Adelita intervino entonces con una insospechable acritud que pareció ajarla de repulsiva vejez:

—Una muchacha de sociedad, que se mal casa así, es todavía peor que cualquiera de esas...

Don Tristán miróla complacido tras el esplendor magnífico de sus lentes. Su calva erguíase ilustre, en un sonroseo de dignidad. Y no sin sonreir con ternura a aquella perfección de nuera:

—Peor, sí, peor. Degradar así un nombre esclarecido, es falta que no merece perdón. El claustro... El olvido...

Y ante la desusada solemnidad de la escena, astilló su taza de café con seis golpecitos.

—El claustro!—insistió implacable. Yo aconsejé el claustro...

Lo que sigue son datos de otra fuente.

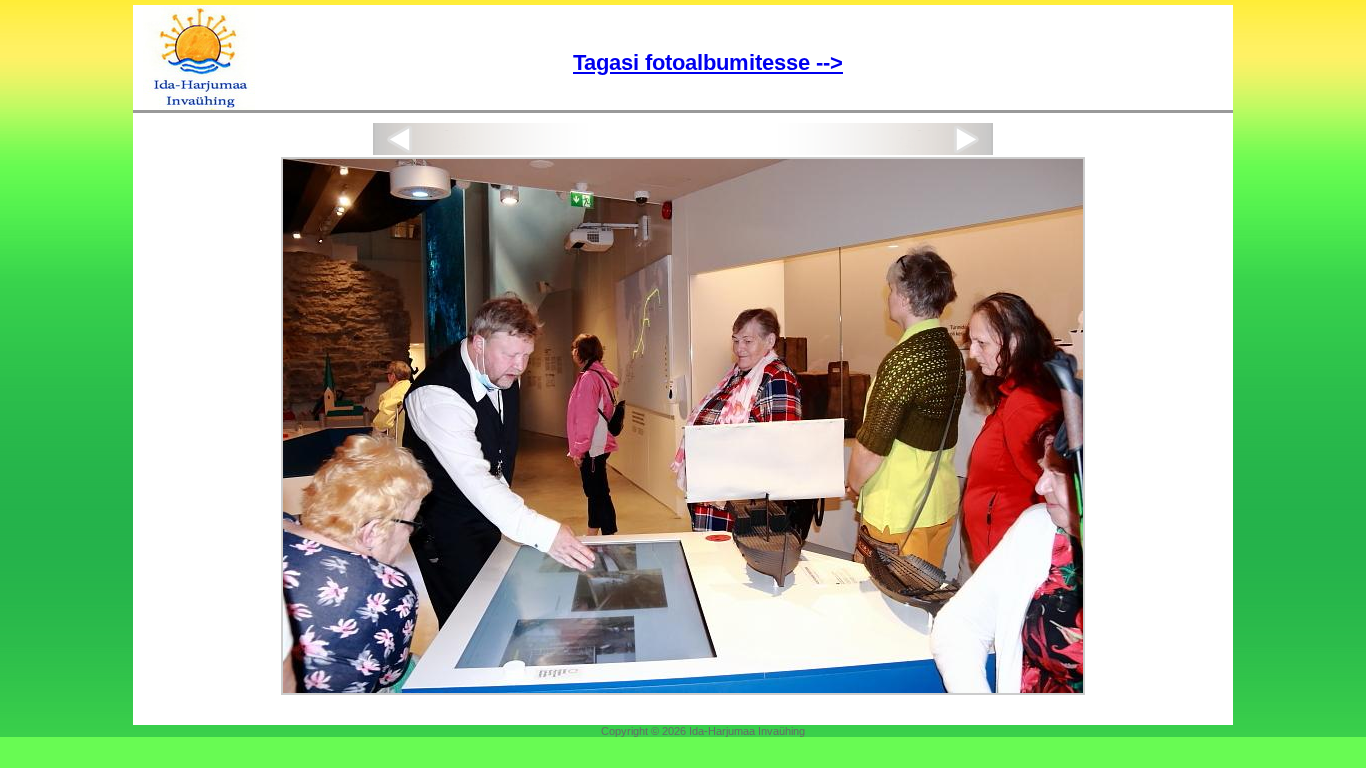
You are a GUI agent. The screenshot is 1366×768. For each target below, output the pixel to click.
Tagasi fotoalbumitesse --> (708, 62)
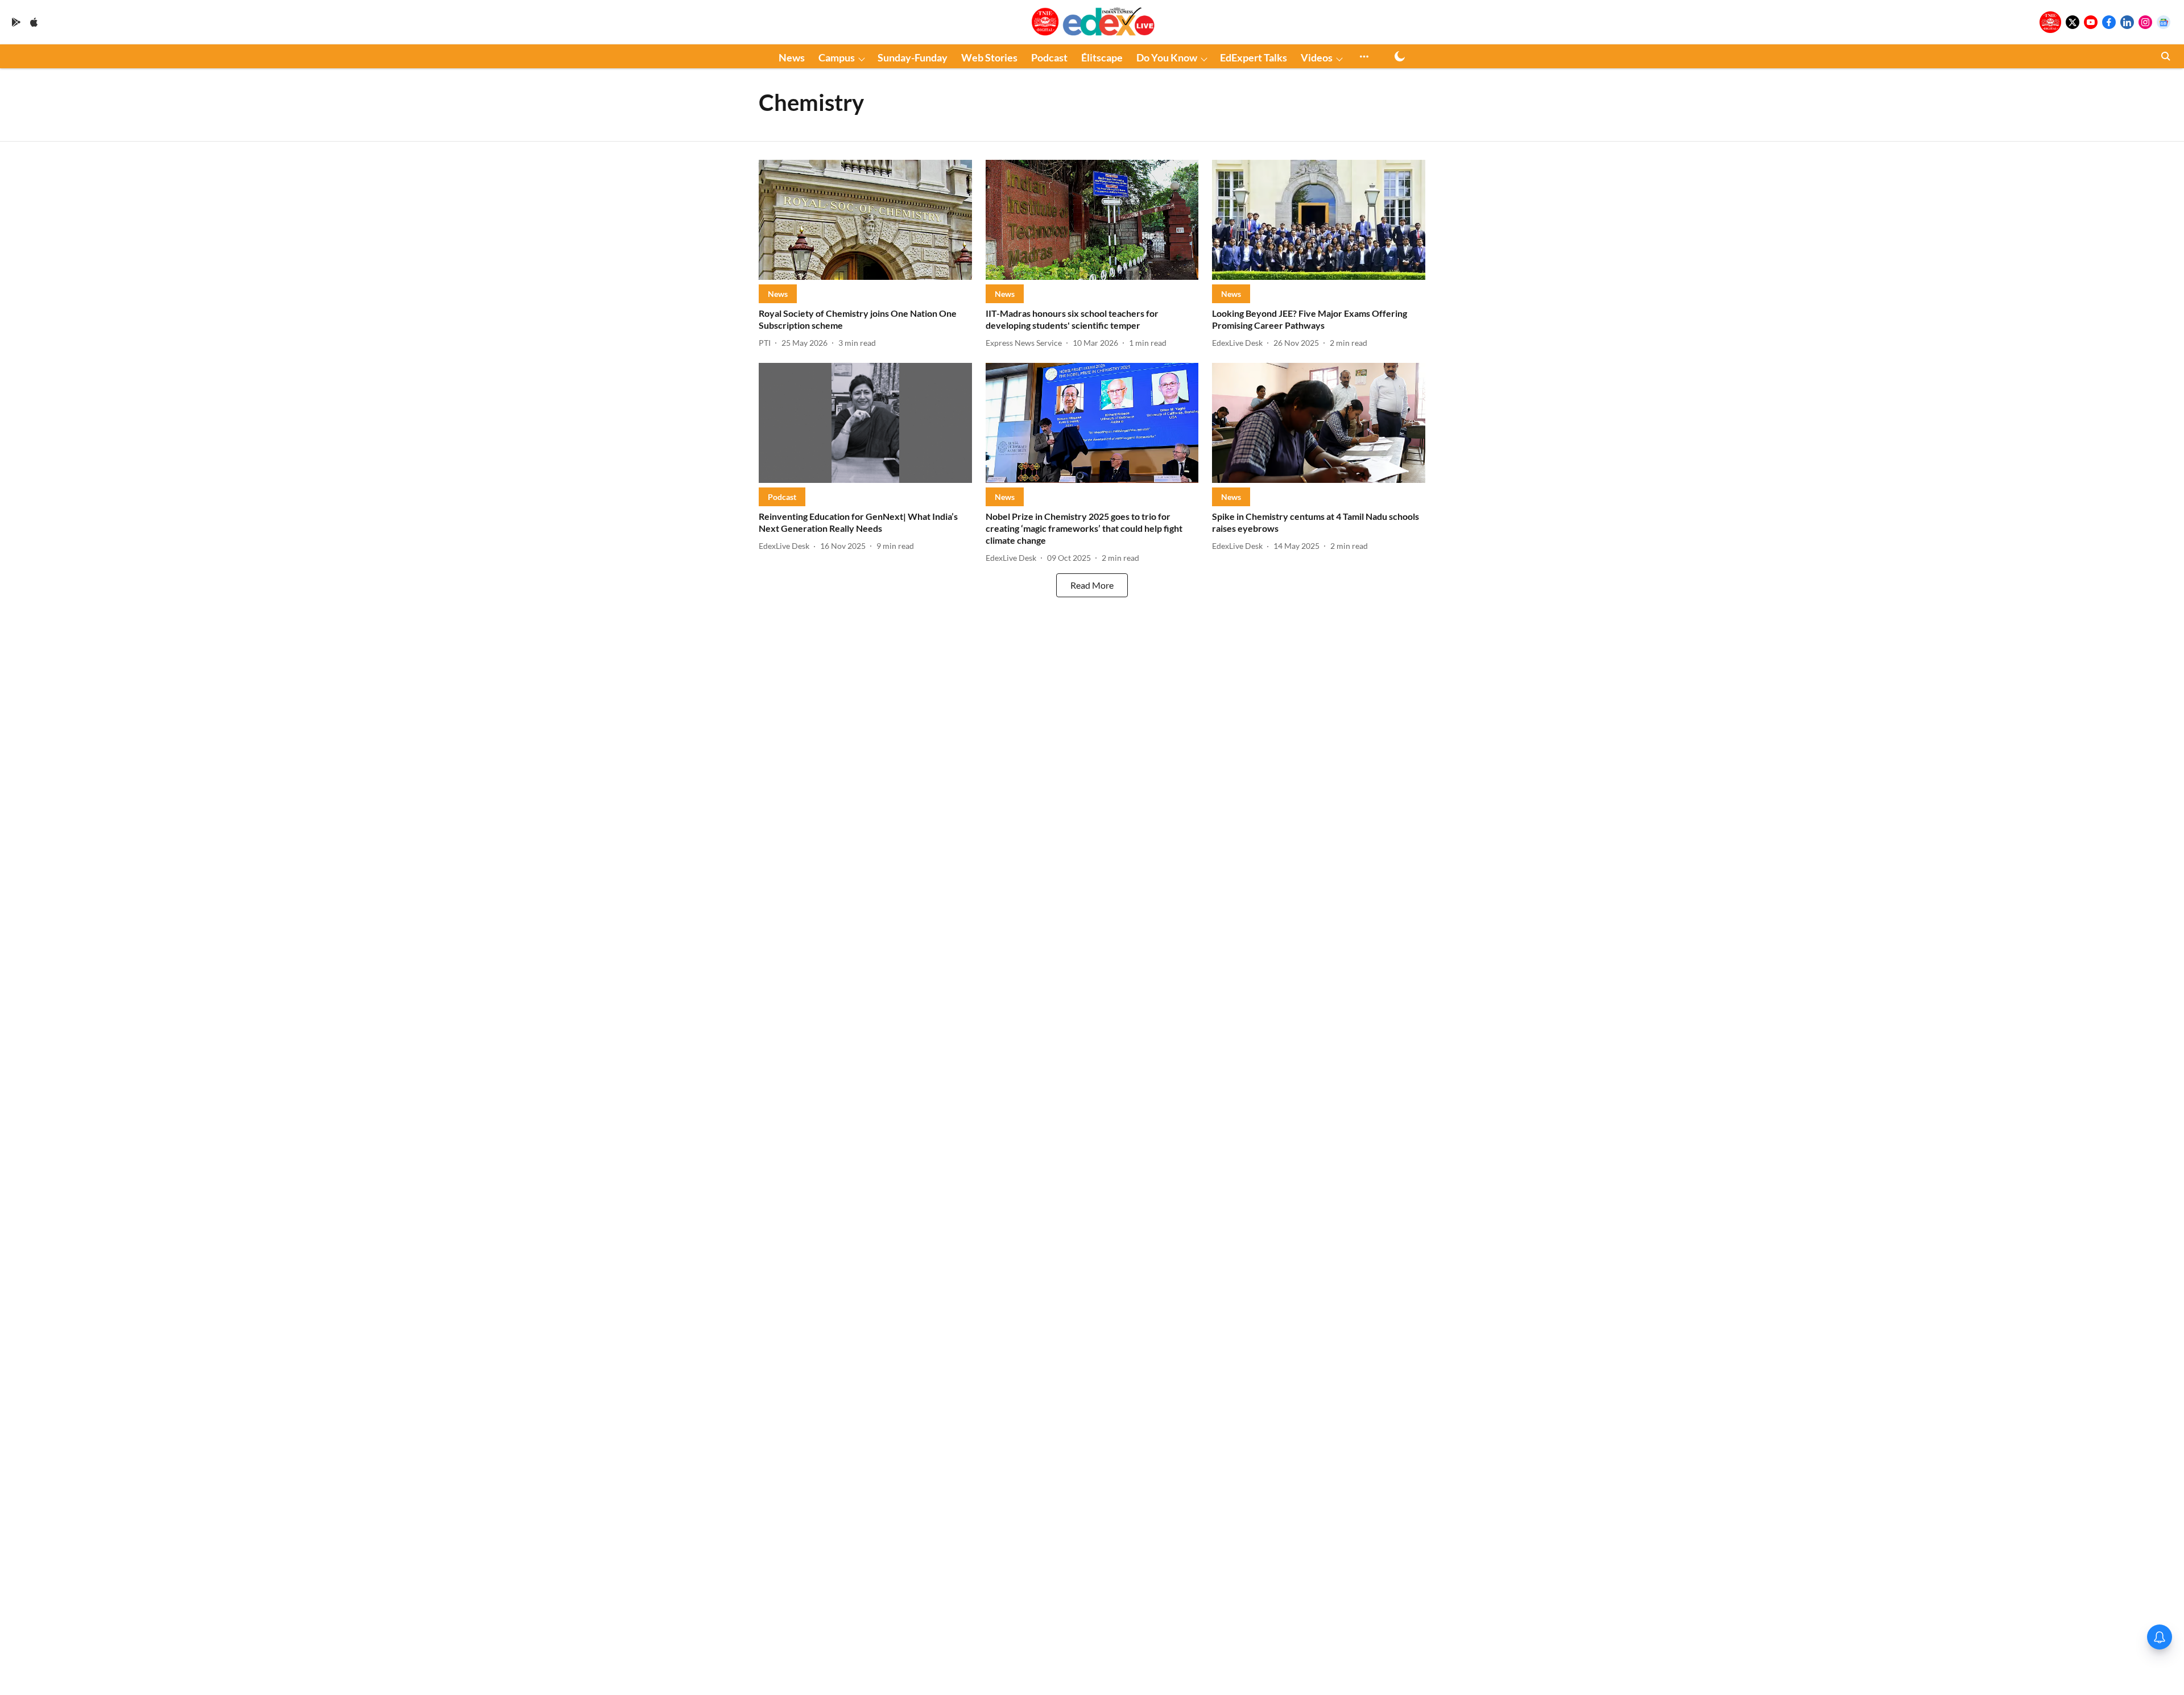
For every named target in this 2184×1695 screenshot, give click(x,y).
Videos (1317, 57)
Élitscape (1102, 57)
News (792, 57)
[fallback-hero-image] (865, 220)
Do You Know (1166, 57)
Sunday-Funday (913, 57)
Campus (836, 57)
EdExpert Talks (1253, 57)
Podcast (1049, 57)
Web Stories (989, 57)
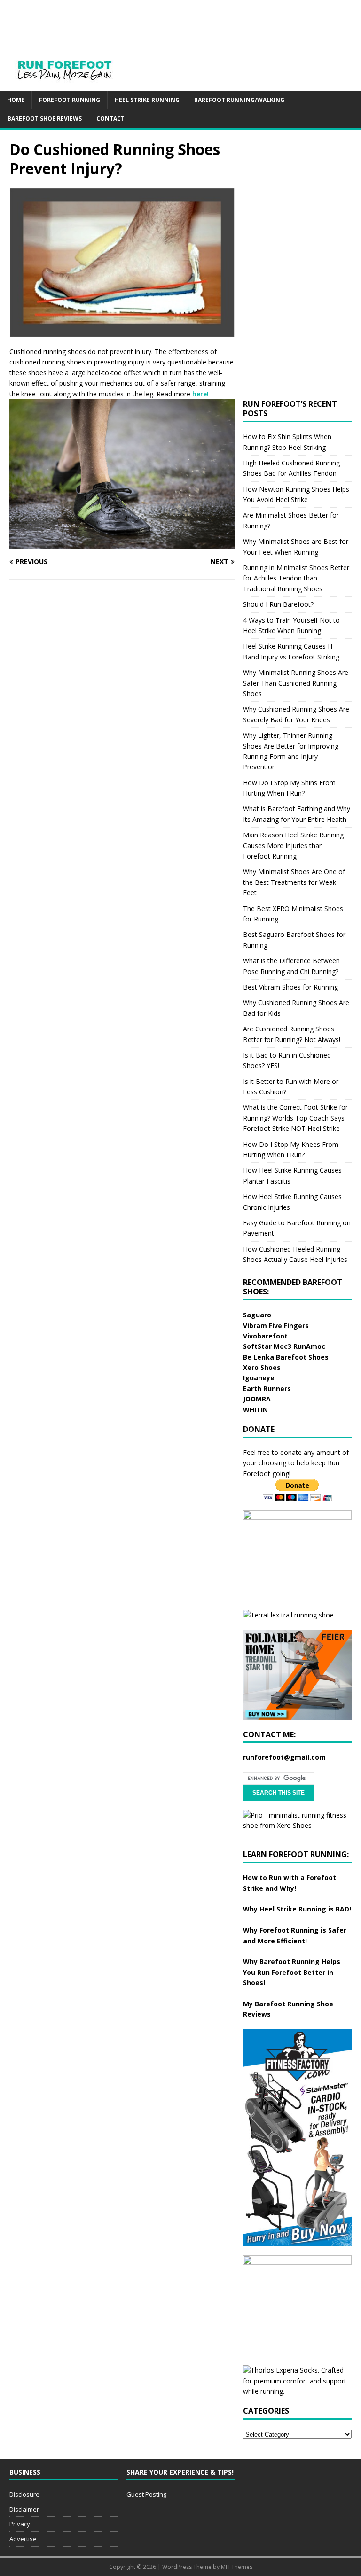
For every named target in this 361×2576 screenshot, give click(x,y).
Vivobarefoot (265, 1335)
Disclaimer (24, 2509)
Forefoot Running (69, 100)
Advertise (23, 2539)
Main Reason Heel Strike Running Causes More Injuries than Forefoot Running (293, 845)
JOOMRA (257, 1398)
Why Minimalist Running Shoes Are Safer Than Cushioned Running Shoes (295, 683)
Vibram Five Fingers (276, 1325)
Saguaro (257, 1314)
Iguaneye (259, 1377)
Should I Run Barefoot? (278, 604)
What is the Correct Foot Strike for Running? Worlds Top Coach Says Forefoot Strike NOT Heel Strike (295, 1118)
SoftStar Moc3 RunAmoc (284, 1346)
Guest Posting (146, 2494)
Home (15, 100)
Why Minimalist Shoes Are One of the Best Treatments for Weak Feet (294, 882)
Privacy (19, 2524)
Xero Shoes (262, 1367)
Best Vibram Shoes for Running (290, 986)
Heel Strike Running (147, 100)
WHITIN (255, 1409)
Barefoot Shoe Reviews (45, 119)
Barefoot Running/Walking (239, 100)
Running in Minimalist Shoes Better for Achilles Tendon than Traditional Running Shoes (296, 578)
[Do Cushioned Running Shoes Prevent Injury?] (122, 331)
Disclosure (24, 2494)
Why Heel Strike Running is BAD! (297, 1908)
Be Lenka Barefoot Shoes (286, 1357)
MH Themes (236, 2567)
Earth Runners (267, 1388)
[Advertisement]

—Pero Dalmira Melgar era ya bastante mayorcita—recordó el doctor. Y hasta solterona...

—Era bonita?—interrogó Toto a la tía Marta que callaba discreta...

—Fea y buena—dijo ella dulcemente.

Luisa continuaba silenciosa, más alejada que de costumbre en la remota suavidad de sus ojos.

Pero esa no che, al sacudir sin mucha pena la fugaz ilusión, pasaron por su íntima soledad, como entre sueños, los ángeles de la infancia.